Copy out verbatim the material starting at the line containing "How do I perform: Open" and ending at the line containing "[x=726, y=681]", including both of those lines.

# Information supplied

* * * * * * * * *

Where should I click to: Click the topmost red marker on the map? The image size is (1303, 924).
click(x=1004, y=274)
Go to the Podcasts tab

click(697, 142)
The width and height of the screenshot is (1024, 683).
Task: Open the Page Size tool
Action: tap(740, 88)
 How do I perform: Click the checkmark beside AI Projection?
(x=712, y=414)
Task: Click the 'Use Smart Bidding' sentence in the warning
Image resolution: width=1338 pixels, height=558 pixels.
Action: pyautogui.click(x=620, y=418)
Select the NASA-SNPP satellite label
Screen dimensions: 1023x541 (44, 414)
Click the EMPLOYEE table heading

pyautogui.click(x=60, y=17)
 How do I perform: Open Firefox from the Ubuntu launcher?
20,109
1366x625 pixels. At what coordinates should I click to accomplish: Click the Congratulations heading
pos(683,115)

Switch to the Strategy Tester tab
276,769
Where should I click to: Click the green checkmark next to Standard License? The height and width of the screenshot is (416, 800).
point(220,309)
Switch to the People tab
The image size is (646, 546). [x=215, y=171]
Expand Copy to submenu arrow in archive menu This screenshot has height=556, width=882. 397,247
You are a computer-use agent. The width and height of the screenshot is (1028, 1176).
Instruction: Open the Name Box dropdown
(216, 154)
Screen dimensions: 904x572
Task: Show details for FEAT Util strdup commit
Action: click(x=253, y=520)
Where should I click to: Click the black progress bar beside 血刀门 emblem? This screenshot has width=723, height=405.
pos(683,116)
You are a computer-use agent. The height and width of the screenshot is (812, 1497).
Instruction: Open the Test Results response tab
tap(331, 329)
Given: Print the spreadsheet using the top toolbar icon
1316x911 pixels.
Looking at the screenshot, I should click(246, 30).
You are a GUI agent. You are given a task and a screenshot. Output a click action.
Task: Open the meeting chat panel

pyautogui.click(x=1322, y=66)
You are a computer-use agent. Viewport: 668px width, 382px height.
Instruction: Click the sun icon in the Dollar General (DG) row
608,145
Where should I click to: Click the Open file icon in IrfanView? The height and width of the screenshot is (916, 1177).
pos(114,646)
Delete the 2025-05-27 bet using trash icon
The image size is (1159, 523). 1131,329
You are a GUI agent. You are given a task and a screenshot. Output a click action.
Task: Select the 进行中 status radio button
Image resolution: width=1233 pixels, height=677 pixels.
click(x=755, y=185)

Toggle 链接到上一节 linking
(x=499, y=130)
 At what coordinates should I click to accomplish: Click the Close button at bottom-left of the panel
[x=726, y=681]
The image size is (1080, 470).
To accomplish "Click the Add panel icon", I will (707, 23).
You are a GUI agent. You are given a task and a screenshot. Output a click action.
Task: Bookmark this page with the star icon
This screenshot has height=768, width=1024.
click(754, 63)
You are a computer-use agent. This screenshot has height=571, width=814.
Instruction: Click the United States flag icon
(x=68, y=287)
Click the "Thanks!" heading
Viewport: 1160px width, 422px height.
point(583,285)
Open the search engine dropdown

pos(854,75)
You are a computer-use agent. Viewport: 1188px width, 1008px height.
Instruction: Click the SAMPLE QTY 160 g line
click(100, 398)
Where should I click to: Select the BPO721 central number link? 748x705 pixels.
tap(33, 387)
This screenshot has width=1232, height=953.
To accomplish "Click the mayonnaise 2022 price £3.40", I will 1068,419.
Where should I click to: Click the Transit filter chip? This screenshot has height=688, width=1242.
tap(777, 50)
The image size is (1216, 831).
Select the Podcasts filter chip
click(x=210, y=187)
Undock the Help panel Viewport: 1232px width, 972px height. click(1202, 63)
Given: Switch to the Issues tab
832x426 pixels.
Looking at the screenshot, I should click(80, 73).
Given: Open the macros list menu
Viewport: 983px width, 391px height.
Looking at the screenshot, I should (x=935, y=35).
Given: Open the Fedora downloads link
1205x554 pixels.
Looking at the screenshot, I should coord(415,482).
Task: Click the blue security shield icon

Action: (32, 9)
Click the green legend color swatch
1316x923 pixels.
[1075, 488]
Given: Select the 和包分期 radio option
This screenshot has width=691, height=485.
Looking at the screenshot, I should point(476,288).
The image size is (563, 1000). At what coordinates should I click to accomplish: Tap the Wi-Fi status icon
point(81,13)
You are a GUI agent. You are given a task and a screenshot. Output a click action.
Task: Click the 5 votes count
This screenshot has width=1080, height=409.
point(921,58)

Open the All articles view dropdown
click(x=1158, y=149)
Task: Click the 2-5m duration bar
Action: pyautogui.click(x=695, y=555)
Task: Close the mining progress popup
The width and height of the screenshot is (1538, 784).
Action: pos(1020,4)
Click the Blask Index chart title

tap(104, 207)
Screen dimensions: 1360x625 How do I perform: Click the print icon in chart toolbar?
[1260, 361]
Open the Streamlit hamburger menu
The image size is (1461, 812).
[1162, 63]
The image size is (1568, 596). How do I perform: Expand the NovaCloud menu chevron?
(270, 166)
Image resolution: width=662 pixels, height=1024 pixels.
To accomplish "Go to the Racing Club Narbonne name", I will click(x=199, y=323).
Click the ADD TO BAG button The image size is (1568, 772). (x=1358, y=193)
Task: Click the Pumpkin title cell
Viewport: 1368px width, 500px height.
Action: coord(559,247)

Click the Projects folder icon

* * * * * * * * *

# Problem solution
 How do I perform: Open Firefox from the Ubuntu launcher?
20,109
1366x625 pixels. At what coordinates should I click to accomplish: Click the Congratulations heading
pos(683,115)

Switch to the Strategy Tester tab
276,769
Where should I click to: Click the green checkmark next to Standard License? The height and width of the screenshot is (416, 800).
point(220,309)
Switch to the People tab
The image size is (646, 546). [x=215, y=171]
Expand Copy to submenu arrow in archive menu This screenshot has height=556, width=882. 397,247
You are a computer-use agent. The width and height of the screenshot is (1028, 1176).
Instruction: Open the Name Box dropdown
(216, 154)
Screen dimensions: 904x572
Task: Show details for FEAT Util strdup commit
Action: click(x=253, y=520)
Where should I click to: Click the black progress bar beside 血刀门 emblem? This screenshot has width=723, height=405.
pos(683,116)
You are a computer-use agent. The height and width of the screenshot is (812, 1497).
Instruction: Open the Test Results response tab
tap(331, 329)
Given: Print the spreadsheet using the top toolbar icon
1316x911 pixels.
Looking at the screenshot, I should click(246, 30).
You are a GUI agent. You are given a task and a screenshot. Output a click action.
Task: Open the meeting chat panel

pyautogui.click(x=1322, y=66)
You are a computer-use agent. Viewport: 668px width, 382px height.
Instruction: Click the sun icon in the Dollar General (DG) row
608,145
Where should I click to: Click the Open file icon in IrfanView? The height and width of the screenshot is (916, 1177).
pos(114,646)
Delete the 2025-05-27 bet using trash icon
The image size is (1159, 523). 1131,329
You are a GUI agent. You are given a task and a screenshot. Output a click action.
Task: Select the 进行中 status radio button
Image resolution: width=1233 pixels, height=677 pixels.
click(x=755, y=185)

Toggle 链接到上一节 linking
(x=499, y=130)
 At what coordinates should I click to accomplish: Click the Close button at bottom-left of the panel
[x=726, y=681]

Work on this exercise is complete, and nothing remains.